Assignment.
The lines to copy are those with "description" in them. Pull each one from the entries below.
[[ Material to process open ]]
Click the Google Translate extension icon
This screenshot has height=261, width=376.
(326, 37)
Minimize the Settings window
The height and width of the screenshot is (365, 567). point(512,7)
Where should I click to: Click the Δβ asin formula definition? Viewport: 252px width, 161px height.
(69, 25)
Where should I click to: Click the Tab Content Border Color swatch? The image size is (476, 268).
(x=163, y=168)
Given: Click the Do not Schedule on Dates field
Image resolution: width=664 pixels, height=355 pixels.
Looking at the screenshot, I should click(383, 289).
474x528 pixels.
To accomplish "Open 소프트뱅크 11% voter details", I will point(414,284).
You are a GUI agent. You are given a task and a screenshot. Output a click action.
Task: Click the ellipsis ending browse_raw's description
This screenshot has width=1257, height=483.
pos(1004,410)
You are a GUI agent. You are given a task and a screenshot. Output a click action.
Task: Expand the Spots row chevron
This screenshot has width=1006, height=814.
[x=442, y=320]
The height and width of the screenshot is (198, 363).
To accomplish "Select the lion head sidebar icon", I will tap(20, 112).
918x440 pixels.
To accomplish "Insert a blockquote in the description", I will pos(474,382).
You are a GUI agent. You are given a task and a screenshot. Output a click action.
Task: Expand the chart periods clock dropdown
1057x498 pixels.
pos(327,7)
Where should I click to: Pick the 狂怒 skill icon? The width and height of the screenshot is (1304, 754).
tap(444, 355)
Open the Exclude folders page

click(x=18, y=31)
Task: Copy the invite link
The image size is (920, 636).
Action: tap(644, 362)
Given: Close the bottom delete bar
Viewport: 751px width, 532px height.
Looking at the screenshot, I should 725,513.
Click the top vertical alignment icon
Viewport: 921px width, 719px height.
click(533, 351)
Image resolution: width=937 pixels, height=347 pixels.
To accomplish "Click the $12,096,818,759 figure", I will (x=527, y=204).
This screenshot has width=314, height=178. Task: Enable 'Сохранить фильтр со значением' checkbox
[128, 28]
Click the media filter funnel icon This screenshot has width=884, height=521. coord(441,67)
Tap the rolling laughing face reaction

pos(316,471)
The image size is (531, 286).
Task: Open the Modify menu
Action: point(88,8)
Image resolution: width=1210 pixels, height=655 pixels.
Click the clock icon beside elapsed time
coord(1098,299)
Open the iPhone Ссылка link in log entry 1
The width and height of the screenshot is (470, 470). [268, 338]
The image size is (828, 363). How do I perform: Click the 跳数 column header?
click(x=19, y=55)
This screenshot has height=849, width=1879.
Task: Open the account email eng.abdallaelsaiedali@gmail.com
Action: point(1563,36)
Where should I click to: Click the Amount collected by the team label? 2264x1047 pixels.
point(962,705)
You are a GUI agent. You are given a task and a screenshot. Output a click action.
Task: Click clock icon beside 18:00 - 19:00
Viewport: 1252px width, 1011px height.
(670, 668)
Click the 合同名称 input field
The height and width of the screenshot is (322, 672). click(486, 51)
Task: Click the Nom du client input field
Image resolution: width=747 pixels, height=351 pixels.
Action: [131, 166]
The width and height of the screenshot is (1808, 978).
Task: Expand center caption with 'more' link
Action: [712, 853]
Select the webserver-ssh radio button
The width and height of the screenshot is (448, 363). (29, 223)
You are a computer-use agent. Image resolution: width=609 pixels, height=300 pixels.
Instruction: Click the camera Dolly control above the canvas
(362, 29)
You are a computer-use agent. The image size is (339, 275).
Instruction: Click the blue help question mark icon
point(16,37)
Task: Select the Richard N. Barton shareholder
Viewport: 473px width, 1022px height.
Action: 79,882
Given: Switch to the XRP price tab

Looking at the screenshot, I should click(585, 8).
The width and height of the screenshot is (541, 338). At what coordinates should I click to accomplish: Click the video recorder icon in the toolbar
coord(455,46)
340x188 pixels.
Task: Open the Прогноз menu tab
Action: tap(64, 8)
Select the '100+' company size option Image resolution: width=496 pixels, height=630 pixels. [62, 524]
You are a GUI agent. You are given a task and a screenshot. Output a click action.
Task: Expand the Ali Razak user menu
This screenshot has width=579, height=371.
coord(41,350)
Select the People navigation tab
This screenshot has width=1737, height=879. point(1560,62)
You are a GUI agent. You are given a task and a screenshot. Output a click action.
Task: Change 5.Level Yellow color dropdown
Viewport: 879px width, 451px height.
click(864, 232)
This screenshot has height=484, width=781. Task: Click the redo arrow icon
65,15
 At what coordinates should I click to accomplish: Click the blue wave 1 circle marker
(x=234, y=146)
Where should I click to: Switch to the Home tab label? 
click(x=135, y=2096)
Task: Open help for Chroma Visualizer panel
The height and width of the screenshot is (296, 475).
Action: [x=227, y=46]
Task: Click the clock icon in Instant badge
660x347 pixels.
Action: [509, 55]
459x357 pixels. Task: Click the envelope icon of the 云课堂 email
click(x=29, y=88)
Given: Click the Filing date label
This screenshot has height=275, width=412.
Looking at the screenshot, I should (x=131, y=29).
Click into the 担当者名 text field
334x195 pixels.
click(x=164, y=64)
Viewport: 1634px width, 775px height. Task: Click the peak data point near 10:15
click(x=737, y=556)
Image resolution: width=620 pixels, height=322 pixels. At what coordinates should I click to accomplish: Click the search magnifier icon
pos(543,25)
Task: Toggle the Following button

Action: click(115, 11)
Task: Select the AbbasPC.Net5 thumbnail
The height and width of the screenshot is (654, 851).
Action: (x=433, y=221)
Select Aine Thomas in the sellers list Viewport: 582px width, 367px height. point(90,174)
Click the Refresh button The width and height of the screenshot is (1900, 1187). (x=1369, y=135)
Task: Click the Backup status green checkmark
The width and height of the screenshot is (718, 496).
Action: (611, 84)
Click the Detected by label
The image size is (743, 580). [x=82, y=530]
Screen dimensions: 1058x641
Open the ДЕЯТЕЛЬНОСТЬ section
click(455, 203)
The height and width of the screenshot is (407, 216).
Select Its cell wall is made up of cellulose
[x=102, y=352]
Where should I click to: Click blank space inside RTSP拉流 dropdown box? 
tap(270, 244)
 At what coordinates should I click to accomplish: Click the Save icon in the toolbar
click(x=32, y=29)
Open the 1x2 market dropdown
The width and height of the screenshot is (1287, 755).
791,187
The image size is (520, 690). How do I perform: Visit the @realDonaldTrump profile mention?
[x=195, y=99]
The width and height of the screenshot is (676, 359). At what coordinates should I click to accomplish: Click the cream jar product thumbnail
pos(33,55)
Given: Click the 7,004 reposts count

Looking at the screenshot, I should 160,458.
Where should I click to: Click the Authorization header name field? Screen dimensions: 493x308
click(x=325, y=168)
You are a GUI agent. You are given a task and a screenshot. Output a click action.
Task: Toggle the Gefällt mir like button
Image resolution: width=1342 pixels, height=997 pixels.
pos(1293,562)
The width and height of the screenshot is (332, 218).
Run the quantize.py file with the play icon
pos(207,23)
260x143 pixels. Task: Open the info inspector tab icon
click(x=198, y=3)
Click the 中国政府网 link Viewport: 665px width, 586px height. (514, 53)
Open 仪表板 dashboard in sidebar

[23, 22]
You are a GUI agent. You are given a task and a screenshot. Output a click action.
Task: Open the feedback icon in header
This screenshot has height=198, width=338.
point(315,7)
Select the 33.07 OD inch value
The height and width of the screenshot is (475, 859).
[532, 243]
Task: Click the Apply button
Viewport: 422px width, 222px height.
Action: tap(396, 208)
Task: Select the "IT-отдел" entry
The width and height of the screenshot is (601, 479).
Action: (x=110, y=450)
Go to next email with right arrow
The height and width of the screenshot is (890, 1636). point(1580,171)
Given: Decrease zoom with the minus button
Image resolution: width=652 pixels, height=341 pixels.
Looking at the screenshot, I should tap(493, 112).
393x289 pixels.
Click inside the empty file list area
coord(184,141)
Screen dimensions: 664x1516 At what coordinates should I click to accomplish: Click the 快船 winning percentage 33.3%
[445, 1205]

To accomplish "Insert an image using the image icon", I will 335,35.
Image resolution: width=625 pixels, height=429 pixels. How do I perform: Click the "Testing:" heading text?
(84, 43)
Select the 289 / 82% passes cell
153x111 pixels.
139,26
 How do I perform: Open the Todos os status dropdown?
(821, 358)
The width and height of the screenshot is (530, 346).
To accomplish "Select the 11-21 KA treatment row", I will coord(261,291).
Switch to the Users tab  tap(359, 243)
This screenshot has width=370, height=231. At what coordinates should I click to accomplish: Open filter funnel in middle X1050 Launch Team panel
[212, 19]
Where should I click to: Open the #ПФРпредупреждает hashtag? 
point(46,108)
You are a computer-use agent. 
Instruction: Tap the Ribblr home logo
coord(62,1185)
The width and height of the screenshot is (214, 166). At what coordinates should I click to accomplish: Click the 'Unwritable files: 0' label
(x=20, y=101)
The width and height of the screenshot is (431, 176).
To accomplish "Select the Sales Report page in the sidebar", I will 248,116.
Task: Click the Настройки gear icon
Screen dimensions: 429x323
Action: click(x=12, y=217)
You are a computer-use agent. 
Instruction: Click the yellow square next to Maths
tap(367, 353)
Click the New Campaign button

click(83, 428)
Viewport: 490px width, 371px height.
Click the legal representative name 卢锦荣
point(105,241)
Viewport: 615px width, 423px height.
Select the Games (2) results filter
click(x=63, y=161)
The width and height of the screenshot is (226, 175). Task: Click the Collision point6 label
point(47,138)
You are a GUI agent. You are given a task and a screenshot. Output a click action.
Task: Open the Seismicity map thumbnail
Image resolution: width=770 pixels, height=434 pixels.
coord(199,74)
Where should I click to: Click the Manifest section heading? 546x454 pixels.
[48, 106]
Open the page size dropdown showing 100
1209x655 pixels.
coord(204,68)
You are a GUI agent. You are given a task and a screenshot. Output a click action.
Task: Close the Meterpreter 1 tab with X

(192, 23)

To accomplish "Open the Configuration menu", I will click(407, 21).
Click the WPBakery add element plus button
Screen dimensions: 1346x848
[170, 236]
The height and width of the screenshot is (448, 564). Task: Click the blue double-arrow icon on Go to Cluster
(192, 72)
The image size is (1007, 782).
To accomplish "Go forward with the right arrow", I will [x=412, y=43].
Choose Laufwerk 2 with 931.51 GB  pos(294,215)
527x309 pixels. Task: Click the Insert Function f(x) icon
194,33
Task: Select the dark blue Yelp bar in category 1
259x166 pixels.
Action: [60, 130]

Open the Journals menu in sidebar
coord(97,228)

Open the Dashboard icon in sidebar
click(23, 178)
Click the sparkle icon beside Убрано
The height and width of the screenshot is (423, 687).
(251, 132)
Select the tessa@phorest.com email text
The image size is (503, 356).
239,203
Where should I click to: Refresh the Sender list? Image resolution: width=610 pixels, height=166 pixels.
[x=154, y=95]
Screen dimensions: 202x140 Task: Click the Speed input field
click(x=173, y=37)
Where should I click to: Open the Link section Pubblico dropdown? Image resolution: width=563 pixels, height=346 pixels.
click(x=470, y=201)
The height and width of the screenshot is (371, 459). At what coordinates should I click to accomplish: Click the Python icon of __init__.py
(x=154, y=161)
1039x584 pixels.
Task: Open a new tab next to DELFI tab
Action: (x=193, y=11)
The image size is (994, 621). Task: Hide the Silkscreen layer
[[ Material to process closed ]]
Task output.
Task: Click the ellipsis ending browse_raw's description
To accomplish "Insert a blockquote in the description", I will pos(474,382).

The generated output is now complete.